[START Record set]

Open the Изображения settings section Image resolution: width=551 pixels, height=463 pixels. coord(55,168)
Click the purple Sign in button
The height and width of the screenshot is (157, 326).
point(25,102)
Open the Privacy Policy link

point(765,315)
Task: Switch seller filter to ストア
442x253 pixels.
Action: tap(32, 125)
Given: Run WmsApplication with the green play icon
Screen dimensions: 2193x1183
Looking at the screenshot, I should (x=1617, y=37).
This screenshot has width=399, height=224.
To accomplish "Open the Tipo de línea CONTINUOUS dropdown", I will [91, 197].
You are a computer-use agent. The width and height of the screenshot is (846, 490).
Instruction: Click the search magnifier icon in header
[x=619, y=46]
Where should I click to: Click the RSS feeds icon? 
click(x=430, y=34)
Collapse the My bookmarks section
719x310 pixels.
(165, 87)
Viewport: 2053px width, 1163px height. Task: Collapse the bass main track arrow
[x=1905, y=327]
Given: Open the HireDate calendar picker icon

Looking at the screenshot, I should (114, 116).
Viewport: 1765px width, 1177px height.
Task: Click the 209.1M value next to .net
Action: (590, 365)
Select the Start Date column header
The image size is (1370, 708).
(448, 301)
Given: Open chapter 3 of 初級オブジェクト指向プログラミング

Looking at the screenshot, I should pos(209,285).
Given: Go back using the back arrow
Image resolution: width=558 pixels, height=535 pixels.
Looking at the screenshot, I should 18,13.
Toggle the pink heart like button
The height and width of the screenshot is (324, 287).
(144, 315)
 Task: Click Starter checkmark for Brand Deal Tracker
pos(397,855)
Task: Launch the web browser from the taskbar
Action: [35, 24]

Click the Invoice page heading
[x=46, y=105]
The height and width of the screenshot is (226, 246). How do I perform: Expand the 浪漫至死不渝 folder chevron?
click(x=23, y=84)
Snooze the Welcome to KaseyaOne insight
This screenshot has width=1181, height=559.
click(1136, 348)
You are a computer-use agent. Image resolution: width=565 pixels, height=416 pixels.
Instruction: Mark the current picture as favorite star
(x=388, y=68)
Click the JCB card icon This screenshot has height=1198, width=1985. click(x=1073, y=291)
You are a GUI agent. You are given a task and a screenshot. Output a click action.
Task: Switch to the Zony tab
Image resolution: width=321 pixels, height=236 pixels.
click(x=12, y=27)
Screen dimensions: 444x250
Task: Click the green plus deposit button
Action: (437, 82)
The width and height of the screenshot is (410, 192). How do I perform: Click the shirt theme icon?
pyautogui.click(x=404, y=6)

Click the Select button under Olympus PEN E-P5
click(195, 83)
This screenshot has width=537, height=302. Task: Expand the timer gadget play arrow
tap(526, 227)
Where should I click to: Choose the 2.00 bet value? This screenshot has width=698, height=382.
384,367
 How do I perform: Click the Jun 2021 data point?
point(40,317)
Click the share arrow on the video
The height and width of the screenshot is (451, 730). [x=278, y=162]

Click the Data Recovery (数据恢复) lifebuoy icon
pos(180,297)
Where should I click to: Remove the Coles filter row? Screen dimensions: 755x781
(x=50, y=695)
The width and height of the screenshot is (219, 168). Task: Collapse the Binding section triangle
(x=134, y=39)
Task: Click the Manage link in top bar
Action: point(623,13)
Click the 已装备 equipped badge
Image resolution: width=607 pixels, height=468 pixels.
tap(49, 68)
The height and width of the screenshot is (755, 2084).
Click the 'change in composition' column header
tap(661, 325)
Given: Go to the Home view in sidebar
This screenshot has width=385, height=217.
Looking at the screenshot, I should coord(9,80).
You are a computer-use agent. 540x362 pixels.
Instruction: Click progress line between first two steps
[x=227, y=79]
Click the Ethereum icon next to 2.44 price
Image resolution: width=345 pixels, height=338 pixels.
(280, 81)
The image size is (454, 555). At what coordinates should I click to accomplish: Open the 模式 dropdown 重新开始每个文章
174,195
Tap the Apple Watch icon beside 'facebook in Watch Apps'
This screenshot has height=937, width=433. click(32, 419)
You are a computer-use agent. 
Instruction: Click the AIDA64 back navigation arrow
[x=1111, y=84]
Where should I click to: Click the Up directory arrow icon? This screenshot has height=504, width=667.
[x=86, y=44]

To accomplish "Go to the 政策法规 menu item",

[END Record set]

#### Task goal
Please transcribe the items from the start through the line that contains "Action: tap(32, 125)", inclusive.

#### Answer
Open the Изображения settings section Image resolution: width=551 pixels, height=463 pixels. coord(55,168)
Click the purple Sign in button
The height and width of the screenshot is (157, 326).
point(25,102)
Open the Privacy Policy link

point(765,315)
Task: Switch seller filter to ストア
442x253 pixels.
Action: tap(32, 125)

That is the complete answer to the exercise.